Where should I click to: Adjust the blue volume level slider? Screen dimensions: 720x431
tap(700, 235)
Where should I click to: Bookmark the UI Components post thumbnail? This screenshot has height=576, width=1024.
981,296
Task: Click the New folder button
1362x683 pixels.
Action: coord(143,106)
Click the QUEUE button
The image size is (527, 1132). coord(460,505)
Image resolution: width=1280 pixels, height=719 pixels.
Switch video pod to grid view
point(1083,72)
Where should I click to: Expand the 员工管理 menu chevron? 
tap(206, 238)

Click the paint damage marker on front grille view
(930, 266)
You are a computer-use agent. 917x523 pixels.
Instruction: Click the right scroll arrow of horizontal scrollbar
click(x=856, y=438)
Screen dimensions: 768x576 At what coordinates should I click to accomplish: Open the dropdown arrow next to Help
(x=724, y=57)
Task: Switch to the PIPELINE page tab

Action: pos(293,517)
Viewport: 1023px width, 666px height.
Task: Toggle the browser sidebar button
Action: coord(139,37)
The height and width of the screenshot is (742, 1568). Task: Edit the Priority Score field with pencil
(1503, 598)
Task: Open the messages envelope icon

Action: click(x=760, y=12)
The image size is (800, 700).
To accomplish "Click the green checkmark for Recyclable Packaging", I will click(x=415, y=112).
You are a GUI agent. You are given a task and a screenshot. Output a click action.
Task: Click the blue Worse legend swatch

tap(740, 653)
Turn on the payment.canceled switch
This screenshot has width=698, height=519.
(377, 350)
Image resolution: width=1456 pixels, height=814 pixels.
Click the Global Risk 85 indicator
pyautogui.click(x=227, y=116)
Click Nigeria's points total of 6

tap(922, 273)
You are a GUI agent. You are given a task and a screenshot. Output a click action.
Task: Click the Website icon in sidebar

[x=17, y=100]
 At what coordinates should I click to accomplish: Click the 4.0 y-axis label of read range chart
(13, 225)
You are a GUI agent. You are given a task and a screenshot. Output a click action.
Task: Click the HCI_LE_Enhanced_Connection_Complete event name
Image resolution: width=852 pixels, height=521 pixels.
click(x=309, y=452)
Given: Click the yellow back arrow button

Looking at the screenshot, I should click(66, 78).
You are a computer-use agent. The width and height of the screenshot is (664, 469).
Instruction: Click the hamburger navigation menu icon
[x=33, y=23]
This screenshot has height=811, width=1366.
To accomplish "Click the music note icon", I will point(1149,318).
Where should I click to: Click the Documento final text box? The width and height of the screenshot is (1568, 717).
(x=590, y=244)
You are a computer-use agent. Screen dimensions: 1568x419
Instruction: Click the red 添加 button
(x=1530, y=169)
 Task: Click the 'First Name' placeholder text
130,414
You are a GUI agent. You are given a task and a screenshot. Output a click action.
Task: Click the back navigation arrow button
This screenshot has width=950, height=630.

* [Goal of the exercise]
In the data above, which lines include "will"? Return those lines.

* [Exercise result]
To accomplish "Click the green checkmark for Recyclable Packaging", I will click(x=415, y=112).
To accomplish "Click the music note icon", I will point(1149,318).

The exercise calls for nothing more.